HCB News: When sterilization failures occur, are there usual suspects or common causes that may be attributed to that failure?
SK: Sometimes it’s the utilities, that could be cause of it. It could also be the sterilizer. It can also be operator error, and there are a lot of operator errors that can occur. The item may not have been thoroughly cleaned, which would definitely cause a sterilization failure. Maybe (it was) packaged improperly, or it could have been loaded improperly in the sterilizer. The incorrect cycle could have been selected.

For the most part, it's operator error and that all comes down to training. Staff need to be thoroughly trained in the AAMI standards, both for the flexible and scope standard and the steam sterilization standard. It's recommended that technicians working with these processes are certified within two years of employment, because education is that important.

HCB News: Has COVID-⁠⁠19 impacted device sterilization in any way?
SK: Not really. In sterile processing everything is treated as though it's contaminated, and so we've always handled items as though, they have been contaminated.

I think COVID-19 has brought a more heightened awareness throughout healthcare facilities about the importance of sterile processing. That’s our world.

HCB News: Has sterile processing been affected by staffing issues like other parts of the hospital and healthcare system?
SK: Sadly, it has, but we're back to regular staffing now.

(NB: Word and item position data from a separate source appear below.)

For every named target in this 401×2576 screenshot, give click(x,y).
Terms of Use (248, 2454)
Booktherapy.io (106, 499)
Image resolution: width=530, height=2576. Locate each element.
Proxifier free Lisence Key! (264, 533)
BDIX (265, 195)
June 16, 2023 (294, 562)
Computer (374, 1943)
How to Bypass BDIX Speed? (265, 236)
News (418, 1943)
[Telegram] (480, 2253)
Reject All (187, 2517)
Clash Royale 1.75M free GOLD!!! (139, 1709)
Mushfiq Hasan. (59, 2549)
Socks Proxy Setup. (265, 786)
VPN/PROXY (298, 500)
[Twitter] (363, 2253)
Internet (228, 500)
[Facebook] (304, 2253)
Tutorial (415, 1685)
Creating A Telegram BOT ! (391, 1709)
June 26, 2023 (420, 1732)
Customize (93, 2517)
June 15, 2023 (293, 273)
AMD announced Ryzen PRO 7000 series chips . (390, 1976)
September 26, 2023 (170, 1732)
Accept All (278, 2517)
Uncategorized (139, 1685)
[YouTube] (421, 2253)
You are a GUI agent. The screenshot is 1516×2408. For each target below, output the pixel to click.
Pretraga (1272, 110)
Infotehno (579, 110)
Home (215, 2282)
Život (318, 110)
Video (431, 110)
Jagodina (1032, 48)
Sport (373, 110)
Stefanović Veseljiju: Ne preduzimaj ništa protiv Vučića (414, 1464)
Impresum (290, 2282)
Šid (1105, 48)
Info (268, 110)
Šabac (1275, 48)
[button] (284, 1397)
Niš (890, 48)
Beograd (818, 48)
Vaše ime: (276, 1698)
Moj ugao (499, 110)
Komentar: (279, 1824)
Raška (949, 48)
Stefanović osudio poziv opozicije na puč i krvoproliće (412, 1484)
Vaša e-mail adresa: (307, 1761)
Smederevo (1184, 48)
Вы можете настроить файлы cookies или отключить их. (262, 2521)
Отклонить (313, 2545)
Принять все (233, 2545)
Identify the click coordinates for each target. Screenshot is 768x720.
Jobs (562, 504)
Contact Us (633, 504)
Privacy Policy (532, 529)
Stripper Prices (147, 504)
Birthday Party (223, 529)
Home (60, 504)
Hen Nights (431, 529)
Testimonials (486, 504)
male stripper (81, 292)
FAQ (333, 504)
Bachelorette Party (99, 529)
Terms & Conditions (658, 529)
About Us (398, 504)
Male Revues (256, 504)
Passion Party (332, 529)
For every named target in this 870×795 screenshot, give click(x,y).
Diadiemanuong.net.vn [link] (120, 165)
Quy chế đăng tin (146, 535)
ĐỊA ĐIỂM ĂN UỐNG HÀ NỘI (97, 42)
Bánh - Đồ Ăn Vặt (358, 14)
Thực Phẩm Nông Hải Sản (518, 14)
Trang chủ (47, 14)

HCB News: What resources would you recommend for readers who want to learn more about sterilization training and education?
SK: There’s the HSPA, which is the Healthcare Sterile Processing Association. There are some publications. There's a technical manual, which is an introduction to sterile processing, and it provides the basic information. There's an instrument resource manual and also an endoscope manual. We've seen a lot of outbreaks with flexible endoscopes and people who are processing endoscopes really should have that manual. AAMI has some great documents, and AORN which is the Association of periOperative Registered Nurses, also has some good guidelines for instrument processing.